» **JOB**
Could you copy out, unchanged, the lines of the items below from the line containing "Task: Select Reliance Tax Saver Fund" up to and including the line containing "pyautogui.click(x=318, y=187)"? Output those lines and nothing else.

» **DATA FOR PROCESSING**
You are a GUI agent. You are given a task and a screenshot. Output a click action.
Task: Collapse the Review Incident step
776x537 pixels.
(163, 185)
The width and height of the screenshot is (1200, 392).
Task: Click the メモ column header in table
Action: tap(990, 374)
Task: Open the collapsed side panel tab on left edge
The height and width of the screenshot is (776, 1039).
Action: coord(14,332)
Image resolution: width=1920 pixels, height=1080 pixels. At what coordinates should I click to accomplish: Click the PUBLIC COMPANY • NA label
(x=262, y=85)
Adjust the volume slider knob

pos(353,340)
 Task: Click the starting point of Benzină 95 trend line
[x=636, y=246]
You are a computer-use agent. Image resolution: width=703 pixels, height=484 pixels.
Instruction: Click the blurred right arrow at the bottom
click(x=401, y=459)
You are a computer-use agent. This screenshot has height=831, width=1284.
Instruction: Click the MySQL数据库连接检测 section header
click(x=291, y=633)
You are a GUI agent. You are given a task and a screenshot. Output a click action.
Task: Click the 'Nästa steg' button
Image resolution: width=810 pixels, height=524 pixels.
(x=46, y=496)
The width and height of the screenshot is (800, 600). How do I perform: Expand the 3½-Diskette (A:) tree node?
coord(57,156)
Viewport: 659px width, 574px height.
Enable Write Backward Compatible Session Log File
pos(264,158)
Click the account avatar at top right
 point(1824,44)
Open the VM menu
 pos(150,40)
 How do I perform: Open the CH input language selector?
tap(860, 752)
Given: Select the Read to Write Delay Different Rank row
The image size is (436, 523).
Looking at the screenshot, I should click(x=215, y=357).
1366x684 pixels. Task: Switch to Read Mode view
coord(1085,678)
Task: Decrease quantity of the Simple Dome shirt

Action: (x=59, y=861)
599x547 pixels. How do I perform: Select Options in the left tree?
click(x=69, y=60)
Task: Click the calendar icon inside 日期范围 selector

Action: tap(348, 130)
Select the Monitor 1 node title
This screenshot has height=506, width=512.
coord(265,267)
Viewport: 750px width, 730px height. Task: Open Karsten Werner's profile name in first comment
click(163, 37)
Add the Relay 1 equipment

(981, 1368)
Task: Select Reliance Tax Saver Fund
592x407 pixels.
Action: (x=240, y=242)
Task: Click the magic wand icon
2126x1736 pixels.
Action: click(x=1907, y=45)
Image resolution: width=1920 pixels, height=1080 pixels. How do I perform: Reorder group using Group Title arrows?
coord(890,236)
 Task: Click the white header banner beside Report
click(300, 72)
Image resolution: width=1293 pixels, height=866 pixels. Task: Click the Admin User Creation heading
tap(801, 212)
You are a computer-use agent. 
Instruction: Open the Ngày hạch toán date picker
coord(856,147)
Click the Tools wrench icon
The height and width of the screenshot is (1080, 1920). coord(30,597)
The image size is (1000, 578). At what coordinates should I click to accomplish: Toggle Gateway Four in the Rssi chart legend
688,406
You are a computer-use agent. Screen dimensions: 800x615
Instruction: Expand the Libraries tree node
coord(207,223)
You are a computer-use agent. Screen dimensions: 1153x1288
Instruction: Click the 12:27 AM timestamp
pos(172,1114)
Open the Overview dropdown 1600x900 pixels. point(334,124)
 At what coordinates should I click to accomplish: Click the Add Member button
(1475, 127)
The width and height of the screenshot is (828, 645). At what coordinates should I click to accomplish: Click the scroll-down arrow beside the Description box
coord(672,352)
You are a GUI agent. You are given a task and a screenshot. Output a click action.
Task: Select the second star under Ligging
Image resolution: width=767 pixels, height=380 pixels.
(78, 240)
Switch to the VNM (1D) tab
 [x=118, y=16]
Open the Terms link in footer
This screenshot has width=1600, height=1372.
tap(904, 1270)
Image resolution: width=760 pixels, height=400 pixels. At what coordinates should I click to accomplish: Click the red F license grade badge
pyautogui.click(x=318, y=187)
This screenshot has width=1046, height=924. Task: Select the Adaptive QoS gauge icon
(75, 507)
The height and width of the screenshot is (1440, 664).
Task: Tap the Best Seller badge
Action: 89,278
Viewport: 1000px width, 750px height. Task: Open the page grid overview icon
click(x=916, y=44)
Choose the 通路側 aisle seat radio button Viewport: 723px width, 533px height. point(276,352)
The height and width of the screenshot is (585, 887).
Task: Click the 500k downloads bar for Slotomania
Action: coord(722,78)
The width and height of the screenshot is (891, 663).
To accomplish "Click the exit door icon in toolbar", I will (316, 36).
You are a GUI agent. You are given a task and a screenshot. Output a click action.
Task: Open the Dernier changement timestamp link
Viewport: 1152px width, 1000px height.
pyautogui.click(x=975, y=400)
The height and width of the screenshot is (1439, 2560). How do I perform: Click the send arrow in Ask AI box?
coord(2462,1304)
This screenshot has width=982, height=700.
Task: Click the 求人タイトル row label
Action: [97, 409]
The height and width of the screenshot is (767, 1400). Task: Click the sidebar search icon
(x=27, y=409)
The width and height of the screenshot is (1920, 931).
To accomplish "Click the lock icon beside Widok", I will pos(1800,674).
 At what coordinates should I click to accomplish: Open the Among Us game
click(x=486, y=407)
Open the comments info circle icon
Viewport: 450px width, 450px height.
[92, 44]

» **OUTPUT BELOW**
Task: Select Reliance Tax Saver Fund
592x407 pixels.
Action: (x=240, y=242)
Task: Click the magic wand icon
2126x1736 pixels.
Action: click(x=1907, y=45)
Image resolution: width=1920 pixels, height=1080 pixels. How do I perform: Reorder group using Group Title arrows?
coord(890,236)
 Task: Click the white header banner beside Report
click(300, 72)
Image resolution: width=1293 pixels, height=866 pixels. Task: Click the Admin User Creation heading
tap(801, 212)
You are a computer-use agent. 
Instruction: Open the Ngày hạch toán date picker
coord(856,147)
Click the Tools wrench icon
The height and width of the screenshot is (1080, 1920). coord(30,597)
The image size is (1000, 578). At what coordinates should I click to accomplish: Toggle Gateway Four in the Rssi chart legend
688,406
You are a computer-use agent. Screen dimensions: 800x615
Instruction: Expand the Libraries tree node
coord(207,223)
You are a computer-use agent. Screen dimensions: 1153x1288
Instruction: Click the 12:27 AM timestamp
pos(172,1114)
Open the Overview dropdown 1600x900 pixels. point(334,124)
 At what coordinates should I click to accomplish: Click the Add Member button
(1475, 127)
The width and height of the screenshot is (828, 645). At what coordinates should I click to accomplish: Click the scroll-down arrow beside the Description box
coord(672,352)
You are a GUI agent. You are given a task and a screenshot. Output a click action.
Task: Select the second star under Ligging
Image resolution: width=767 pixels, height=380 pixels.
(78, 240)
Switch to the VNM (1D) tab
 [x=118, y=16]
Open the Terms link in footer
This screenshot has width=1600, height=1372.
tap(904, 1270)
Image resolution: width=760 pixels, height=400 pixels. At what coordinates should I click to accomplish: Click the red F license grade badge
pyautogui.click(x=318, y=187)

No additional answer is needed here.